Have you come across any deep-seated beliefs about brain health, your own perhaps included? For instance: Dementia runs in my family; there’s little I can do about it. Or Diet and lifestyle can’t do much past a certain age; damage has already been done. Let’s take a closer look at these ideas.
Good-quality sleep may help reduce your risk of developing dementia. Being sleep deprived has been suggested as a risk factor for neurodegenerative diseases. Poor sleep can also reduce our stress tolerance and may increase our risk of depression. And, although the association between depression and dementia has not yet been clearly defined in research, studies do point to the possibility.
Regular bedtime and wake-up times and a screen-free bedroom can help improve sleep quality. It might be best, as well, to skip the regular night cap, since alcoholic beverages can affect the brain in two ways―they can fragment sleep, potentially impacting brain health, and they can also cause brain shrinkage over time, even with low to moderate consumption.
The recently approved US Food and Drug Administration test is the brainchild of a Japan-based company, and it requires a minimally invasive blood draw instead of a spinal tap. The test is intended to be used for adults 55 and older who display signs of memory issues and cognitive decline, both associated with Alzheimer’s disease (AD), which is the most common form of dementia.
The test measures the levels of amyloid and tau in the plasma, and uses their ratio to understand whether amyloid plaques (considered a hallmark of AD), are present in the brain. Other clinical and cognitive tests are necessary in conjunction with the new blood test which is “not intended as a screening or stand-alone diagnostic test.”
The composition of our oral microbiota impacts brain health and the risk of Alzheimer’s disease. (The same goes for cardiovascular health.) The more tooth decay and tooth loss, the higher the risk of dementia. Interestingly, oral bacteria are influenced by our diet.
A Mediterranean-like eating pattern, rich in whole foods and low in ultra-processed foods, promotes a healthier oral microbiota. Moreover, 10-year adherence to the MIND (Mediterranean-DASH intervention for neurodegenerative delay diet), no matter the age, was associated with a 25 percent lower risk of developing Alzheimer’s disease.
Age-related hearing loss can increase the risk of cognitive impairment, cognitive decline, and dementia (but not Alzheimer’s disease). Social isolation is another potential factor of hearing loss, and is also associated with increased dementia risk.
You can reduce your risk of hearing loss, or at least of early-onset hearing loss, by limiting exposure to loud noises and wearing protective gear whenever you can (concerts included!).

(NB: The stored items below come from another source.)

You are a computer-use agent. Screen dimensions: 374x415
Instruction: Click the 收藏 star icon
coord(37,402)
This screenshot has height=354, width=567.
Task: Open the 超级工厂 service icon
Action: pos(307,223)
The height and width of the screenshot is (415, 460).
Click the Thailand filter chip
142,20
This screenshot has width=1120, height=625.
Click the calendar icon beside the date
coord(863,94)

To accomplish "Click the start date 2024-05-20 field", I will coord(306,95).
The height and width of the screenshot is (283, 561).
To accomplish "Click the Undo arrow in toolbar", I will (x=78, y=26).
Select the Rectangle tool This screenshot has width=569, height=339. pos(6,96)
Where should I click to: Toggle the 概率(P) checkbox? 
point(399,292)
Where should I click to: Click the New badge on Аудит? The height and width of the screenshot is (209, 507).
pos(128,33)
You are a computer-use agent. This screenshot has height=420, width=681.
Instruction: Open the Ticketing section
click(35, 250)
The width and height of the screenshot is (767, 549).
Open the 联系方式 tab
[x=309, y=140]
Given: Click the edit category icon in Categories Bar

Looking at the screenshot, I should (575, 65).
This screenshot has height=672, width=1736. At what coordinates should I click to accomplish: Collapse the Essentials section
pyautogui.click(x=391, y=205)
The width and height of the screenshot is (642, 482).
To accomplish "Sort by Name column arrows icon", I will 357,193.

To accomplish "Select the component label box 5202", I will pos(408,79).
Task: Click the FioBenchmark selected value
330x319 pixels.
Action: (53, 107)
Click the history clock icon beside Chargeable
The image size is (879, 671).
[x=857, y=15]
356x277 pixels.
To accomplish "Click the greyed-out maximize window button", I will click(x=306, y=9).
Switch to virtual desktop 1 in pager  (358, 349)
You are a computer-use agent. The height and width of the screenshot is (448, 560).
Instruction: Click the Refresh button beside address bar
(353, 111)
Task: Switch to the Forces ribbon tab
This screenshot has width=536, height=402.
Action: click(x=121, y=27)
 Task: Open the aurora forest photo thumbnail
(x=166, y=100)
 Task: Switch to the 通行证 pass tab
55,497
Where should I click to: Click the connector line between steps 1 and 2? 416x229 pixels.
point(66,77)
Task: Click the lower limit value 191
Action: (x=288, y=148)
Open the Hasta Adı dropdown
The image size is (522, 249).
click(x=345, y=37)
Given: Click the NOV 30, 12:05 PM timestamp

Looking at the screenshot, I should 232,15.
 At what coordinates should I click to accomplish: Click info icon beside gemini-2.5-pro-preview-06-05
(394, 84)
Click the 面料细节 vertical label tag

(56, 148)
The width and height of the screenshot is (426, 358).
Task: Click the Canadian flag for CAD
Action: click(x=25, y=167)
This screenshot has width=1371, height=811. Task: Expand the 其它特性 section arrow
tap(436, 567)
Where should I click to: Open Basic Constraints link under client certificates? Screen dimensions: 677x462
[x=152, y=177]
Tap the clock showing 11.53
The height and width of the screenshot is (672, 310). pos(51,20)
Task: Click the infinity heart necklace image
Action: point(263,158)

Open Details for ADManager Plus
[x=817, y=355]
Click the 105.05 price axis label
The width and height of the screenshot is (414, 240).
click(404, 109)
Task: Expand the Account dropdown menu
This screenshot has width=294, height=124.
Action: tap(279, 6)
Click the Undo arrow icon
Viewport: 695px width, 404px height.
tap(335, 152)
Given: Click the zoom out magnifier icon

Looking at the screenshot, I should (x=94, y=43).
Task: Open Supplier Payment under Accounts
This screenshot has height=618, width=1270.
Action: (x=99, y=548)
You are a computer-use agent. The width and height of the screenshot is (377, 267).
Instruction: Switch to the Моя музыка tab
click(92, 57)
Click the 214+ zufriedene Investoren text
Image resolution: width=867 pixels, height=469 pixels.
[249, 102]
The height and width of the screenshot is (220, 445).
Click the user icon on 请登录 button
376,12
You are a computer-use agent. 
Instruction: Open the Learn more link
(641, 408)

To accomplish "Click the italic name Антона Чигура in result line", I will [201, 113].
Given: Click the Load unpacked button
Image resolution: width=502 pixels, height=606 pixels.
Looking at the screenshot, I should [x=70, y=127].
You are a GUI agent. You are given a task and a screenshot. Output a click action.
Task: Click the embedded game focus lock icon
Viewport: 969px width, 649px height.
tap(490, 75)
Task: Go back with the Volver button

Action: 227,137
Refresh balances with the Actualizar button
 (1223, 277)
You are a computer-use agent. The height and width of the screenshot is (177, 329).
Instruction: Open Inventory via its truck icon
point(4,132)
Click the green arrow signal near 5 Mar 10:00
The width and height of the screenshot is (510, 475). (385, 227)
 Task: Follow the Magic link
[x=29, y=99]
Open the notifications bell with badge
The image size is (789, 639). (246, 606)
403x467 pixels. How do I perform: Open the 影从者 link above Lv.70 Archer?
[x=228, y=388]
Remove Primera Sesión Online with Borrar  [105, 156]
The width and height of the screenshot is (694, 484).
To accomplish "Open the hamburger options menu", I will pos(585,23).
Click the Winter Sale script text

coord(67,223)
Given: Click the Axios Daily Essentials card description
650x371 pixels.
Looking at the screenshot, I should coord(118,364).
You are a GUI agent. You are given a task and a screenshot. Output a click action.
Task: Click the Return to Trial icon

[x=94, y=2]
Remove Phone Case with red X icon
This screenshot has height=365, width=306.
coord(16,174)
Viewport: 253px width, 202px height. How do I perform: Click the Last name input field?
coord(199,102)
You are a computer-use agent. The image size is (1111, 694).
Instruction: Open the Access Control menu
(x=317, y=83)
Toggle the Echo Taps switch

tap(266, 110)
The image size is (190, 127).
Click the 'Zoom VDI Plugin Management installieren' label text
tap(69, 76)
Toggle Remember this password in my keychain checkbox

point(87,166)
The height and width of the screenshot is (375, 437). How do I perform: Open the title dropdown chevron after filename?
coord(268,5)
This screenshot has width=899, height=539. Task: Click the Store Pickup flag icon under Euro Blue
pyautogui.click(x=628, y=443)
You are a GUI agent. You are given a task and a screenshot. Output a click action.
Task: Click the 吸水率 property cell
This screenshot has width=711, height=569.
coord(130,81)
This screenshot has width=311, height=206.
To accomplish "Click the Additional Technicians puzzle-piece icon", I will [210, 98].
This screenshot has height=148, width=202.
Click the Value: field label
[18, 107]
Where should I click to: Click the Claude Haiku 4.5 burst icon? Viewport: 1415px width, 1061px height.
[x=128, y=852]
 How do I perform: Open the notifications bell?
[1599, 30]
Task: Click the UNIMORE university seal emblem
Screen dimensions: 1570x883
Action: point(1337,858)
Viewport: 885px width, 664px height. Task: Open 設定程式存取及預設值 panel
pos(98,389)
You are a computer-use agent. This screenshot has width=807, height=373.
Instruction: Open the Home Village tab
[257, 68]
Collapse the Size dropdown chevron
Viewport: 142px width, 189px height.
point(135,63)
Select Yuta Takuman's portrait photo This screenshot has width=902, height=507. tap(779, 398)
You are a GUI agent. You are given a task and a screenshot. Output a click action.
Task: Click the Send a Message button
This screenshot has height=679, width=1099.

Defined by phantom hissing, ringing, or buzzing noises in one or both ears, tinnitus can sometimes be a sign of impending hearing loss. It can also impact mood and reduce quality of life, although there is no clear association with cognitive impairment.
Cardiovascular health is essential for brain health, though that connection is often forgotten. Research points to an association between high blood pressure in midlife and a higher risk of cognitive decline and dementia. Luckily, some of the ways to manage high blood pressure include adopting a whole foods diet and regular exercise, both of which also benefit the brain directly.
Coronary heart disease (CHD) and diabetes are modest risk factors when occurring separately, however, the risk of vascular dementia is highest when the two conditions occur together. A history of CHD is associated with an almost 30 percent higher risk of dementia, and the risk doubles when heart failure is present.
Those are sobering stats, but there is a silver lining: diet and lifestyle changes can drastically improve cardiovascular health, which significantly lowers the risk of both heart and brain issues over time.
A daily handful of blueberries can help improve memory, reduce the risk of cognitive decline, and lower systolic blood pressure (the top number).
According to a landmark study, a daily serving of dark leafy greens can help slow down age-related cognitive decline. As for the “magical “fruit” (yes, beans), regular consumption is associated with a lower risk of cognitive decline.
The advice is simple: opt for a plant-centred diet (it doesn’t need to be exclusive) that’s rich in polyphenols, protein, and healthy fats—derived from various sources, including veggies, fruit, coffee, tea, legumes, whole grains, and nuts and seeds—to help reduce the risk of cognitive decline and neurodegenerative disease.
Once basics are in place (sleep, exercise, and nutrition), you may want to consider herbals and supplements to help bolster your brain health:
Melatonin is a hormone produced mostly in the brain’s pineal gland and its main role is to regulate sleep. Levels increase with darkness (, causing sleepiness), and decrease as morning approaches. As we age, though, we produce less melatonin, which may negatively impact sleep. This impact has the potential to increase the risk of cardiovascular, metabolic, and cognitive disease.
Melatonin also acts as an antioxidant and has anti-inflammatory properties. Preliminary studies have shown that it may be neuroprotective, involved in immune regulation, and have benefits for cancer prevention and possibly treatment, although further clinical research is needed.